Stored records:
******************************
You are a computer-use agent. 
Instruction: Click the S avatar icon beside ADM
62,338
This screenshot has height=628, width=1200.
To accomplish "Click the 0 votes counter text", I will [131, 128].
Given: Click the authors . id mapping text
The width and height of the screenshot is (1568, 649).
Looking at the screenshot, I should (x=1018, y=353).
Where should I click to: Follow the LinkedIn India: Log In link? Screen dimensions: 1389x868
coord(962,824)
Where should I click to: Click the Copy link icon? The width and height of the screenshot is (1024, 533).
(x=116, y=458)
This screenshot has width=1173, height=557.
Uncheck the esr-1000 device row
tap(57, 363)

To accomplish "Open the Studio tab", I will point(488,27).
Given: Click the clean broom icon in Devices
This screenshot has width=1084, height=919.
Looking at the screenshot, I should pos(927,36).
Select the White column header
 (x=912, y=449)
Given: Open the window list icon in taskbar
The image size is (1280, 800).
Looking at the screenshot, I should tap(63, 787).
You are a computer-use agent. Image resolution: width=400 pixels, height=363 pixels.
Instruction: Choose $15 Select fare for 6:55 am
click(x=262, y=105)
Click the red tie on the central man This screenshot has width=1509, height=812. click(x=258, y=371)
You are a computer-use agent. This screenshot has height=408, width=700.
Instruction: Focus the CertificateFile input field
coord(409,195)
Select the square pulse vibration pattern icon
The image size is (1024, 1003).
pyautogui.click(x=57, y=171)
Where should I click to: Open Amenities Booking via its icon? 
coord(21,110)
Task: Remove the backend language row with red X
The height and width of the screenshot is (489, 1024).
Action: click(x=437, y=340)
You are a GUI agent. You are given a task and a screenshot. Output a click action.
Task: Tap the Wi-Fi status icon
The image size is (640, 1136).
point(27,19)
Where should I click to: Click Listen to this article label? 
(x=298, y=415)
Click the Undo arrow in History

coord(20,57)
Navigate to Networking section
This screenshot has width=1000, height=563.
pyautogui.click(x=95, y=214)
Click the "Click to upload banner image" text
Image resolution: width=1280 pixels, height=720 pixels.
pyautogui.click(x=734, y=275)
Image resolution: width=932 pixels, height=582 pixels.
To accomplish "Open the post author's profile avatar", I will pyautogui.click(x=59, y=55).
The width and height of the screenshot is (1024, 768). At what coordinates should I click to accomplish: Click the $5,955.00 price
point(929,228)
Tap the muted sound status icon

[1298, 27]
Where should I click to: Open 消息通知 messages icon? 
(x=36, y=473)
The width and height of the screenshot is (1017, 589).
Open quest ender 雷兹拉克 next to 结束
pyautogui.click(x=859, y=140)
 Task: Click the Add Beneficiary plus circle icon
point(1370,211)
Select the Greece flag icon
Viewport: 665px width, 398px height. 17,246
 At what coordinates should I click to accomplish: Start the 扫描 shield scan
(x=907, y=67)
******************************
▸ THE PROBLEM:
Write out exactly the lines from the one containing "Open quest ender 雷兹拉克 next to 结束" through the end of the data, both included. Add nothing else.

▸ RESPONSE AREA:
Open quest ender 雷兹拉克 next to 结束
pyautogui.click(x=859, y=140)
 Task: Click the Add Beneficiary plus circle icon
point(1370,211)
Select the Greece flag icon
Viewport: 665px width, 398px height. 17,246
 At what coordinates should I click to accomplish: Start the 扫描 shield scan
(x=907, y=67)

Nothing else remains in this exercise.